Thread (14 messages) 14 messages, 3 authors, 2010-09-24

Re: [PATCH 0/8] De-couple sysfs memory directories from memory sections

From: Nathan Fontenot <hidden>
Date: 2010-09-22 18:41:05
Also in: linux-mm, lkml

On 09/22/2010 10:20 AM, Dave Hansen wrote:
On Wed, 2010-09-22 at 09:15 -0500, Nathan Fontenot wrote:
quoted
For architectures that define their own version of this routine,
as is done for powerpc in this patchset, the view in userspace
would change such that each memoryXXX directory would span
multiple memory sections.  The number of sections spanned would
depend on the value reported by memory_block_size_bytes.
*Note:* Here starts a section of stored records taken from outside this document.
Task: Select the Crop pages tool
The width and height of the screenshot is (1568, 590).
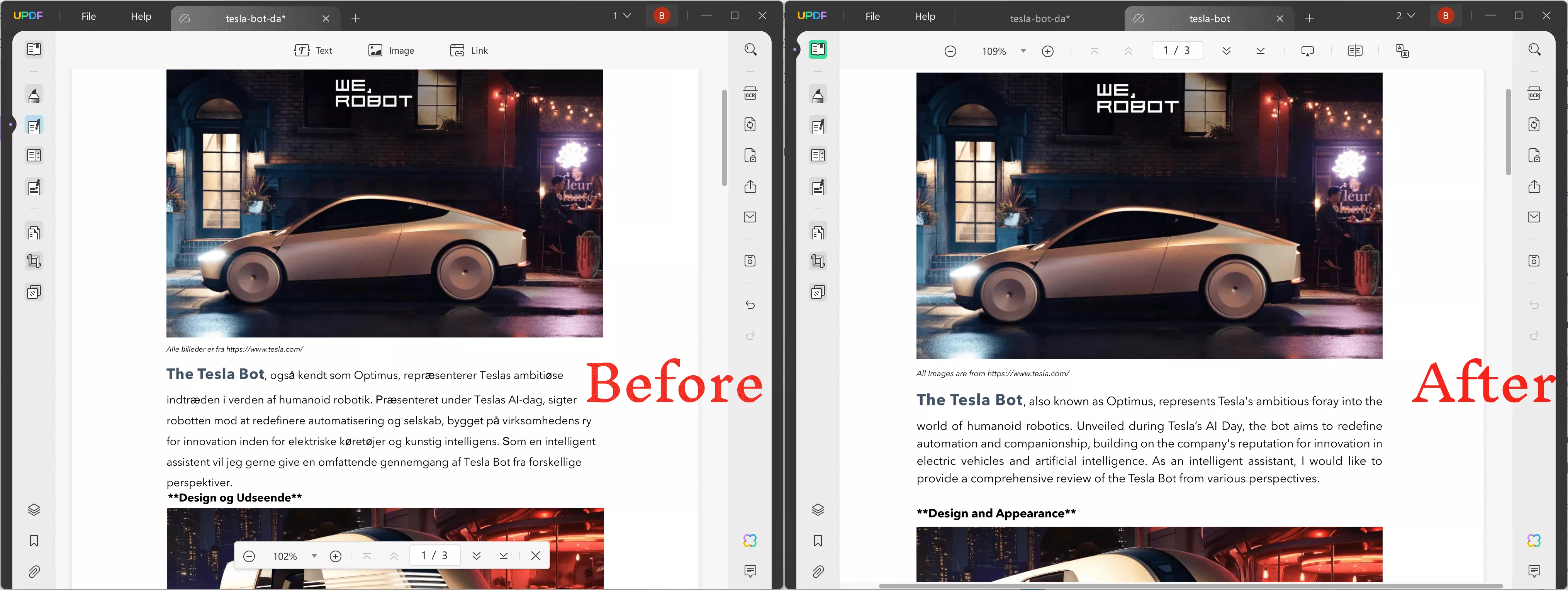Action: pos(34,261)
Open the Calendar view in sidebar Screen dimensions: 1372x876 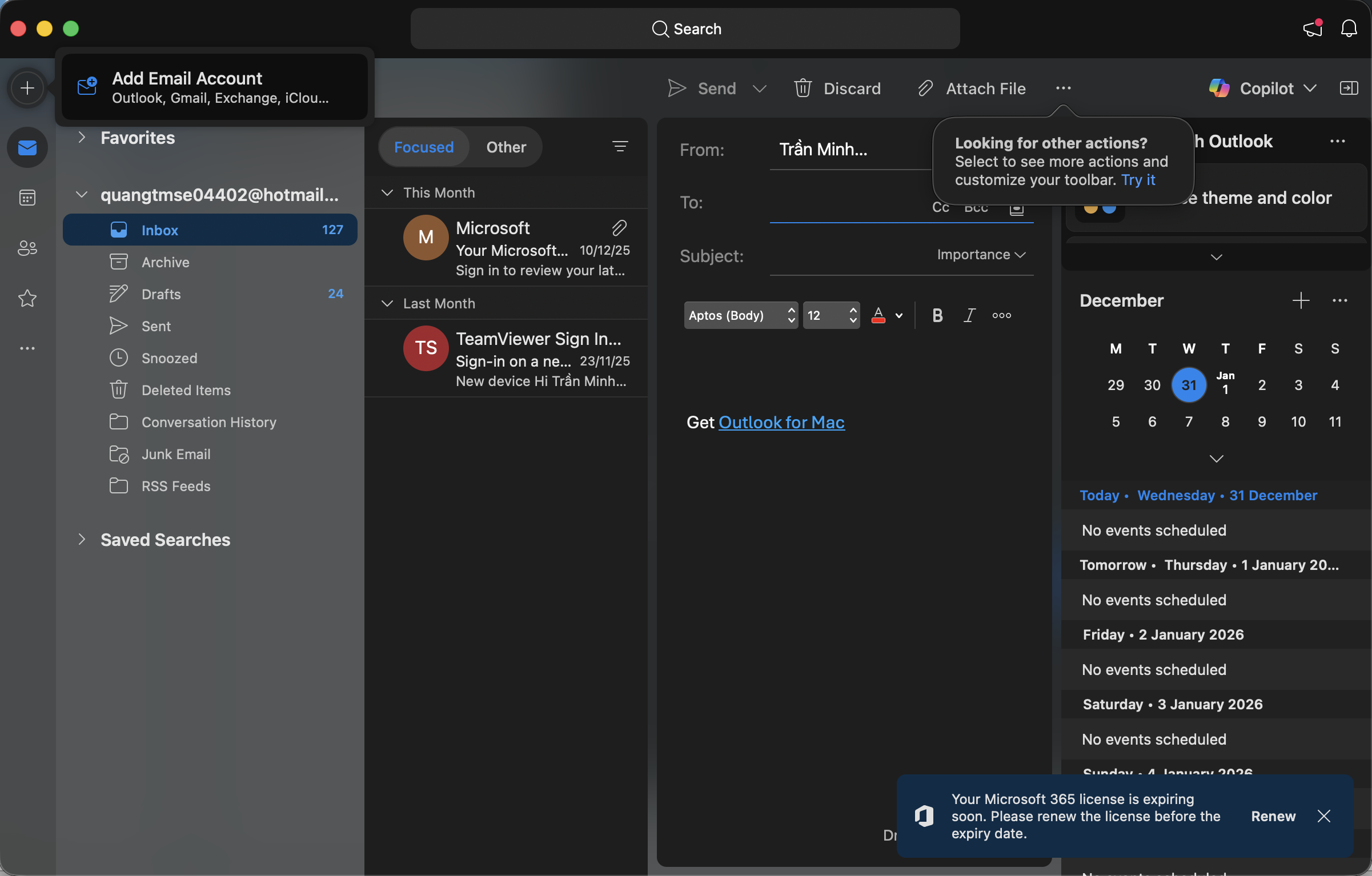[x=27, y=198]
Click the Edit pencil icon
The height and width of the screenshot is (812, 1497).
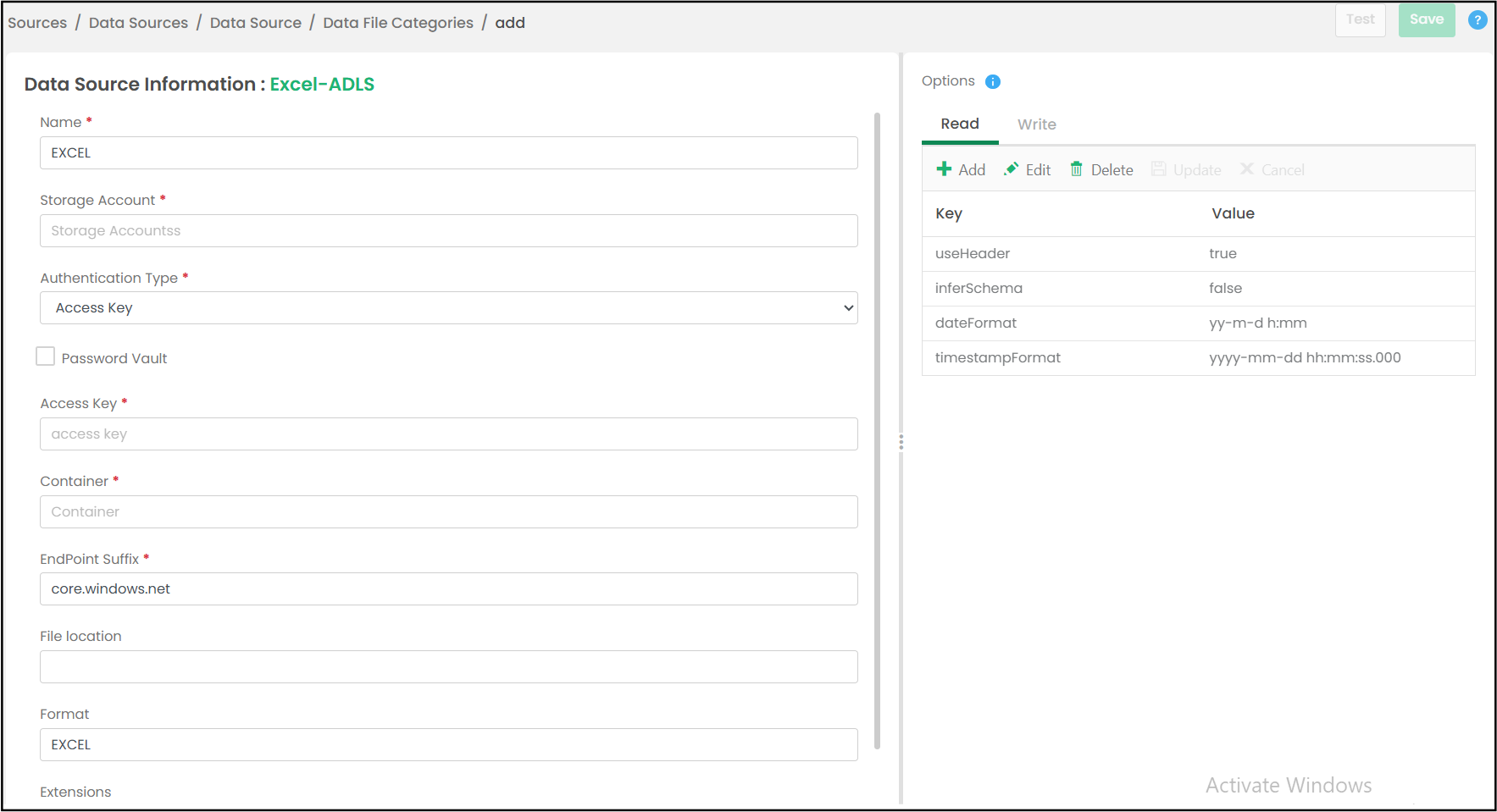coord(1011,169)
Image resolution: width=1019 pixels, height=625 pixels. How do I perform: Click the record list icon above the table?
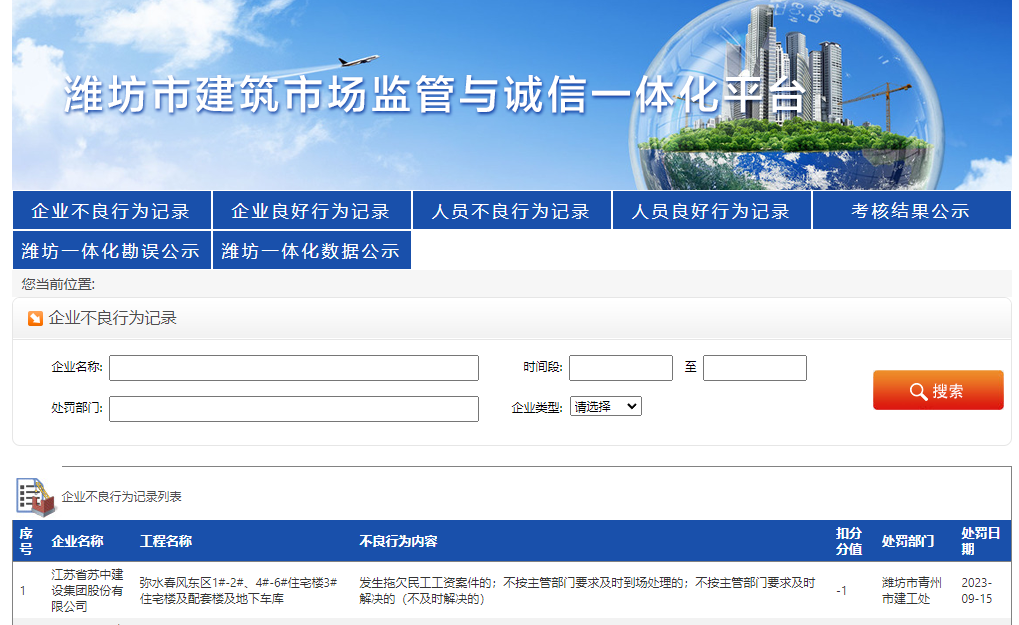pos(36,496)
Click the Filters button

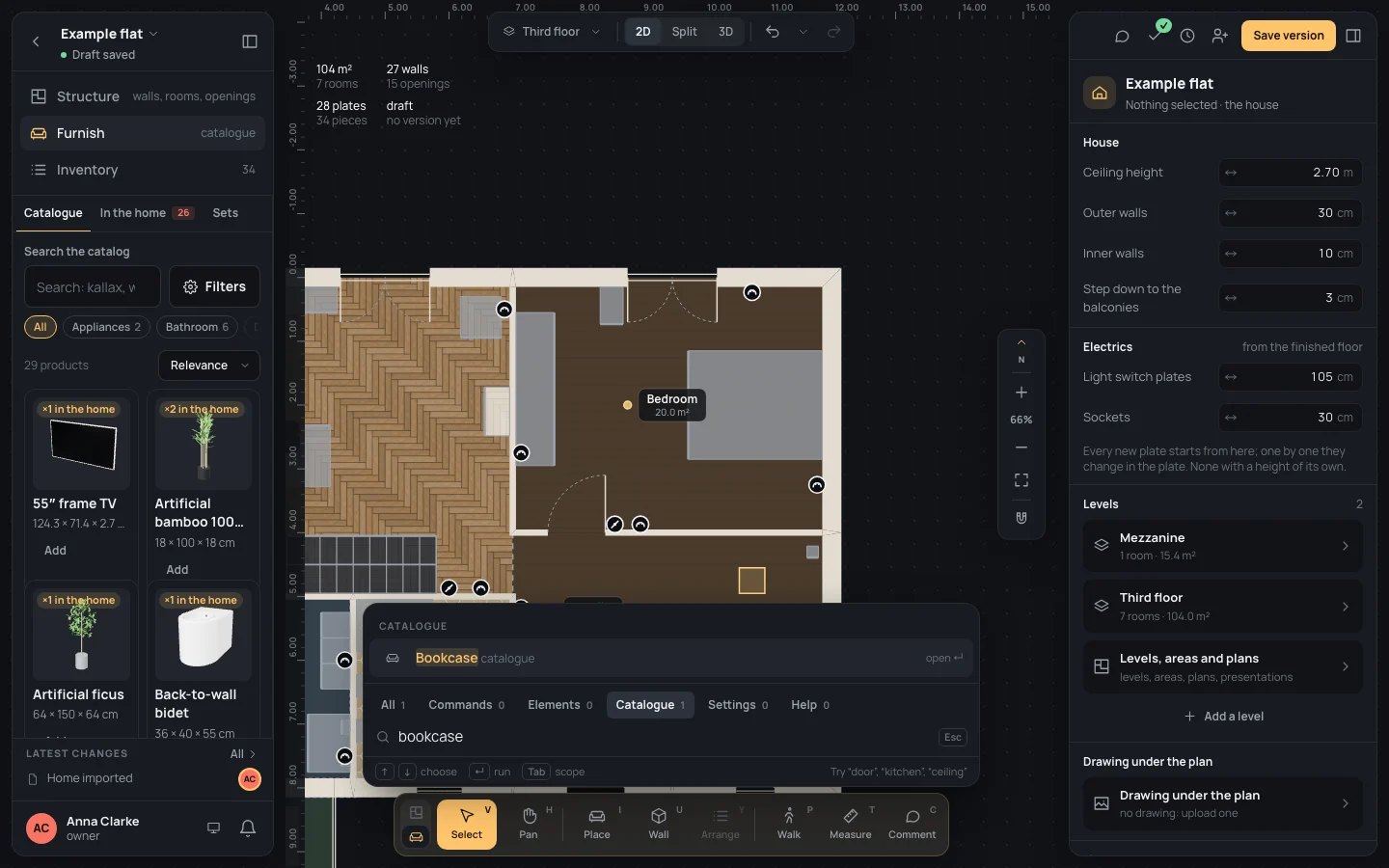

In both cases a new file 'end_phys_index' is created in each
memoryXXX directory.  This file will contain the physical id
of the last memory section covered by the sysfs directory.  For
the default case, the value in 'end_phys_index' will be the same
as in the existing 'phys_index' file.
Hi Nathan,

There's one bit missing here, I think.

"block_size_bytes" today means two things today:
1. the SECTION_SIZE from sparsemem
2. the size covered by each memoryXXXX directory

SECTION_SIZE isn't exposed to userspace, but the memoryXXXX directories
are.  You've done all of the heavy lifting here to make sure that the
memory directories are no longer bound to SECTION_SIZE, but you've also
broken the assumption that _each_ directory covers "block_size_bytes".

I think it's fairly simple to fix.  block_size_bytes() needs to return
memory_block_size_bytes(),
yes, missed that.  I will update the patch set to include this.
                           and phys_index's calculation needs to be:

	mem->start_phys_index * SECTION_SIZE / memory_block_size_bytes()
I'm not sure if  I follow where you suggest using this formula.  Is this
instead of what is used now, the base_memory_block_id() calculation?

If so, then I'm not sure it would work. The formula used in base_memory_block_id()
is done because the memory sections are not guaranteed to be added to the
memory block starting with the first section of the block.

If you meant somewhere else let me know.

-Nathan
That way, to userspace, it just looks like before, but with a larger
SECTION_SIZE.  Doing that preserves the ABI pretty nicely, I believe.